Ruma was born on 13 March 1962. He gained a BA in history from the University of Sokoto, a Masters in International Affairs and Diplomacy from Ahmadu Bello University, Zaria, and a PhD in international relations from the University of Abuja.

==Early career==

Ruma obtained a position as information officer in Katsina State, and became special adviser to Saidu Barda, the governor of Katsina State in 1992.
Between 1999 and 2003, Ruma was chairman and chief executive officer of Rascom Network Ltd, a company based in Kaduna that consults on research and development.

Ruma was the chairman of Batsari Local Government Area in Katsina State in 2003, and strongly supported the PDP candidates. He became secretary to the Katsina State Government in 2003, when Umaru Musa Yar'Adua was governor.

He was appointed Minister of State in the Federal Ministry of Education in 2005 under Dr. Obiageli Ezekwesili, and in 2007 briefly became Federal Minister of Education when Ezekwesili left to take up a World Bank job.

He was married to Hajiya Rabi and Hajiya Khadija and had twelve children.

==Minister of Agriculture and Water Resources==

In 2007, President Umaru Musa Yar'Adua appointed Ruma Minister of Agriculture and Water Resources.

Ruma was seen as one of Yar'Adua's most esteemed colleagues. It had been expected that Yar'Adua would appoint Ruma as minister of education, since Ruma had previously served as minister of state for education and was widely believed to be part of the reform process.

In May 2008, Ruma denied reports that Nigeria was suffering from a food crisis, saying the only problem was with the rising cost of rice. He defended his ministry's decision to centralize distribution of fertilizer rather than relying on private enterprise, and noted that the government was taking action to improve access to credit by farmers and to supply more tractors. But the government would import rice if needed to cushion cost increases.

In July 2009, talking to a stakeholders' roundtable of the National Food Security Advocacy Group, he said that in the past middlemen contractors and politicians skimmed off subsidies for fertilizers which did not get to the farmers in time for the planting season, and then were grossly overpriced.

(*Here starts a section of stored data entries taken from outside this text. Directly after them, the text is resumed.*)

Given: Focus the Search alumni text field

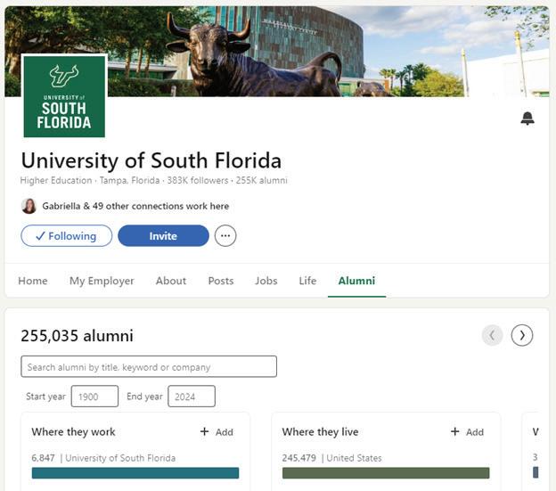Looking at the screenshot, I should coord(149,367).
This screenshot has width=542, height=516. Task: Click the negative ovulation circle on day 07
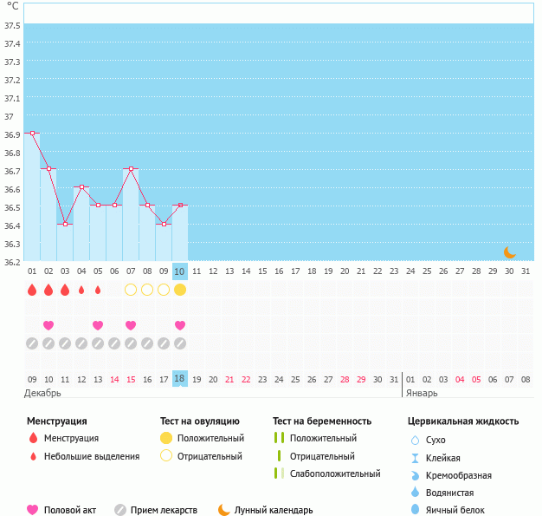coord(131,290)
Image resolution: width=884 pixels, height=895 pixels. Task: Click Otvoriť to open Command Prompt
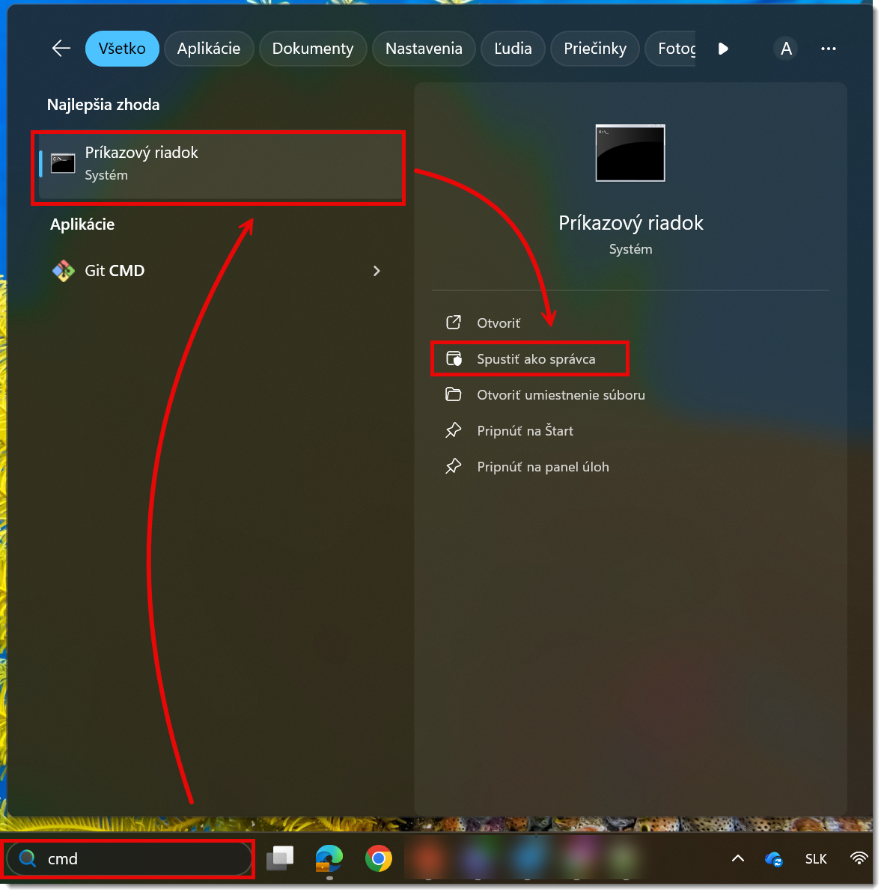click(x=499, y=323)
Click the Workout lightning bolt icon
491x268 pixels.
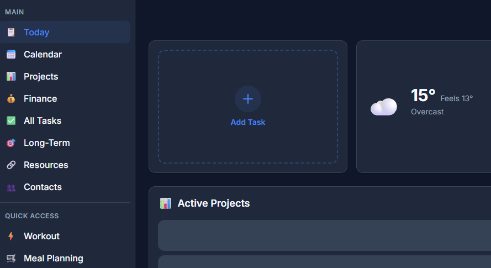pos(11,236)
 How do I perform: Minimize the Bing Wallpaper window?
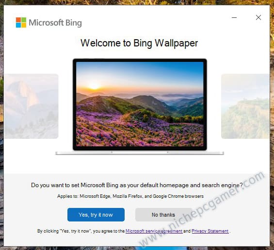coord(234,17)
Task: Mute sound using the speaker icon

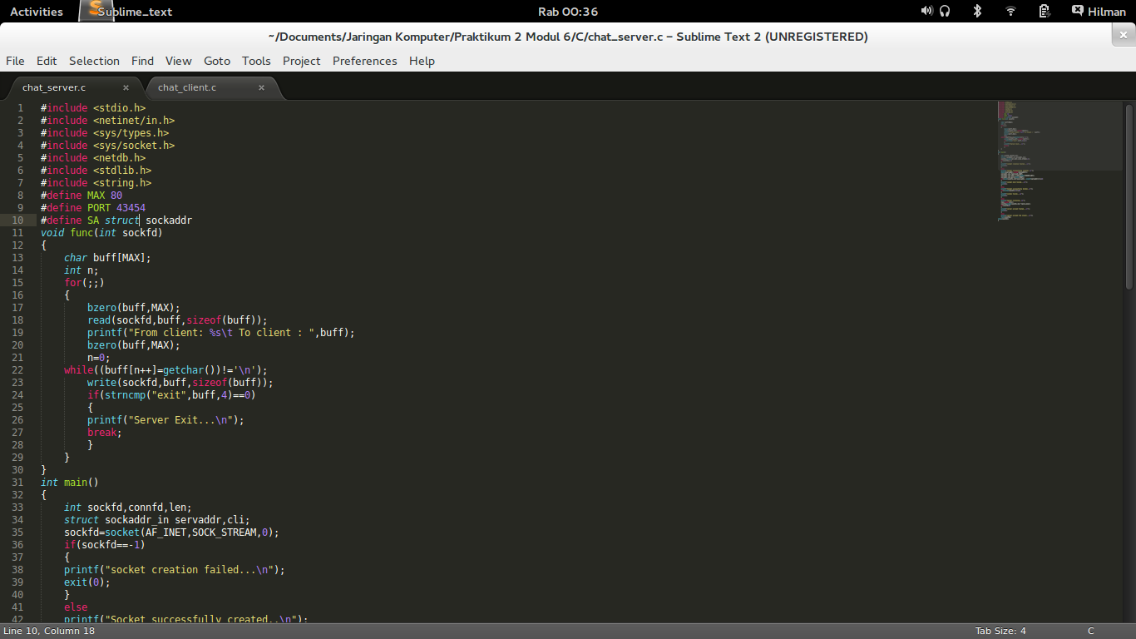Action: [926, 11]
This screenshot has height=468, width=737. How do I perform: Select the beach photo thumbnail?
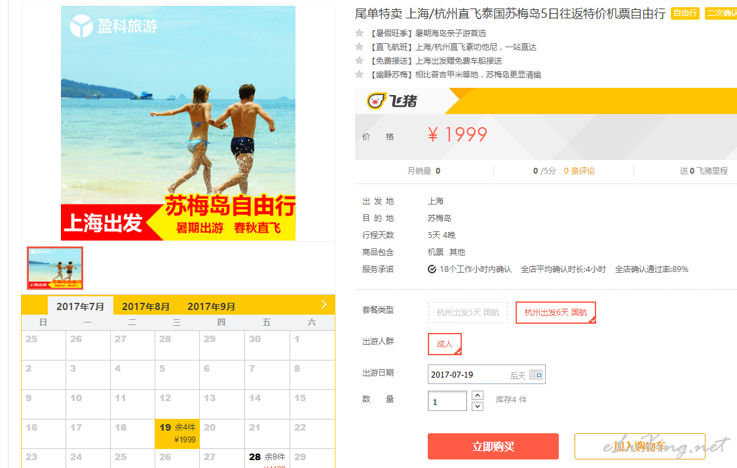pyautogui.click(x=55, y=267)
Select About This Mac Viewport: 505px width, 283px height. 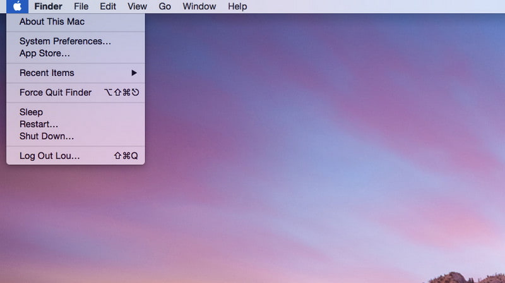pos(52,21)
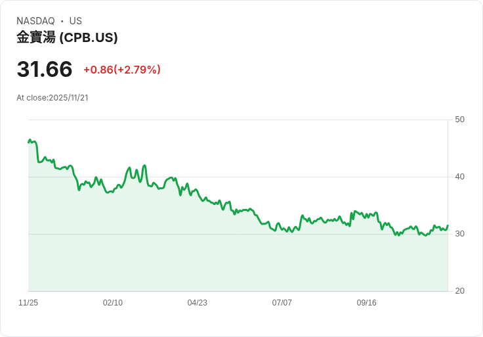Click the 31.66 closing price

(x=45, y=69)
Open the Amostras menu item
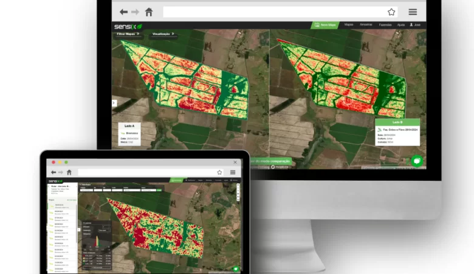 (x=366, y=25)
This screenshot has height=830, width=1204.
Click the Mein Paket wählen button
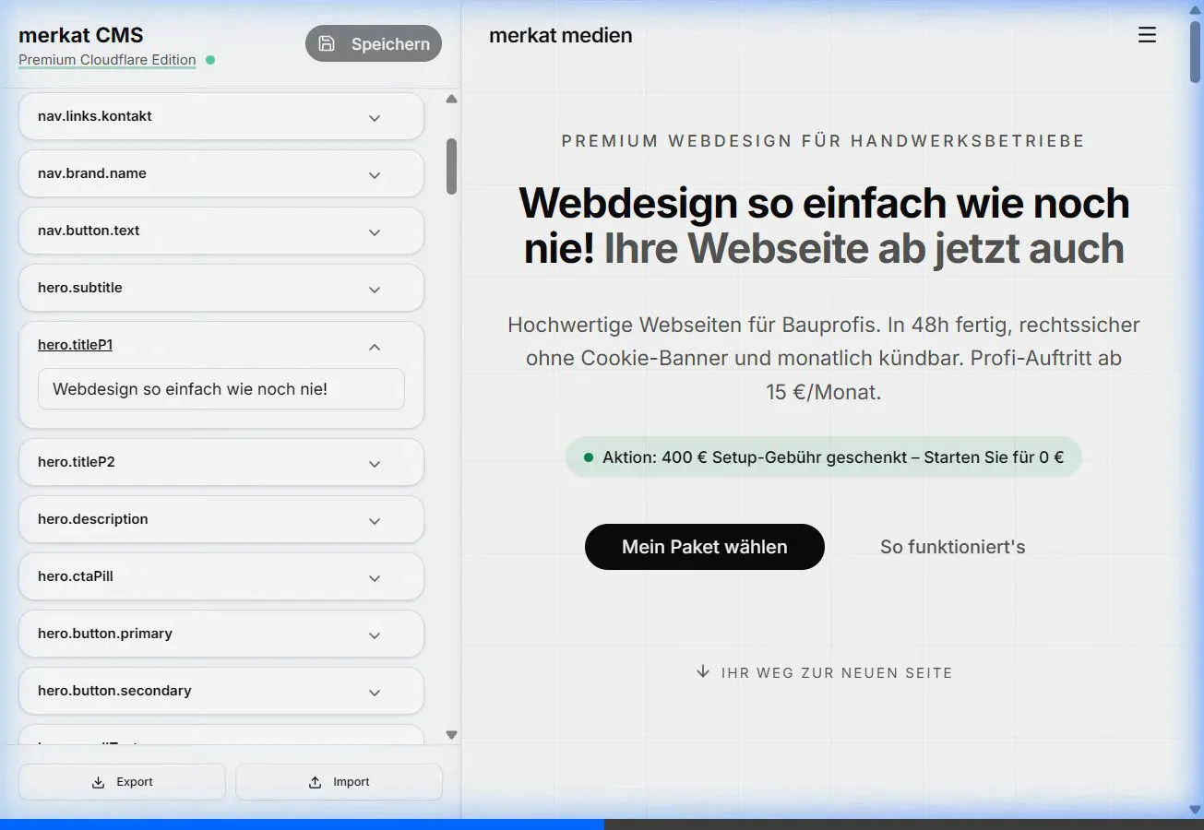pos(704,547)
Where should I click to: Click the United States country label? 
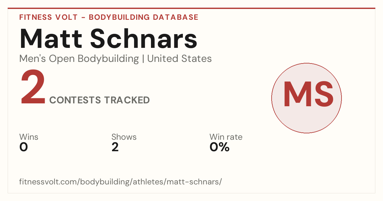point(179,59)
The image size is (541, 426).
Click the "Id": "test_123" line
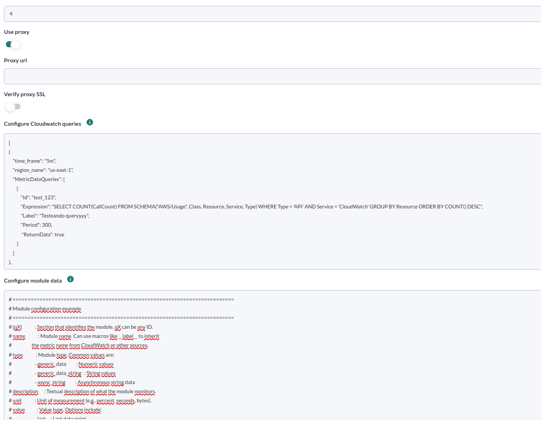pos(38,198)
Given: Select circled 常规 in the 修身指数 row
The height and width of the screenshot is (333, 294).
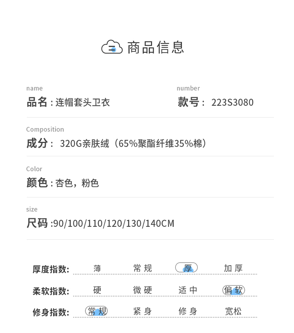Looking at the screenshot, I should click(96, 311).
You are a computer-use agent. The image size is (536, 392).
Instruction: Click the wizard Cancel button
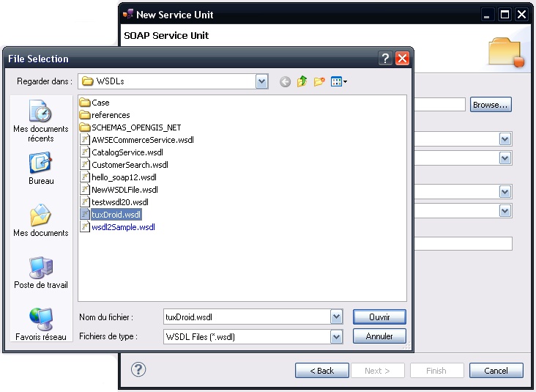point(496,371)
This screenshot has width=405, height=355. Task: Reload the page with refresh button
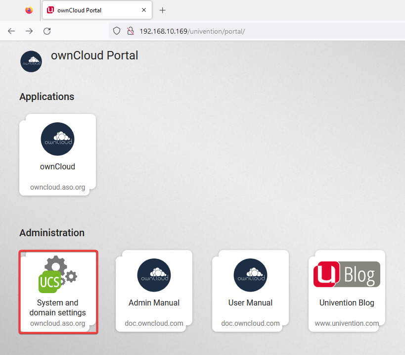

Speaking to journalists in November 2009 on the government's Public Private Partnership in the area of rice production, Ruma explained the government was looking at linking up large-scale private sector operators with farmers' cooperative groups to achieve economies of scale, and was providing funds for small-scale irrigation with focus on the most productive areas. N200 billion was available for farmers' credit, but release of the funds would be carefully monitored to ensure it went to the intended recipients.

In November 2009, Ruma was considered to be leader of a faction of the People's Democratic Party (PDP) opposed to the reelection in 2011 of Governor Ibrahim Shema.
His "Abuja Group", which included Dr. Tanimu Yakubu, Senator Garba Yakubu Lado and businessman Dahiru Mangal, were all said to be acolytes of Yar’Adua.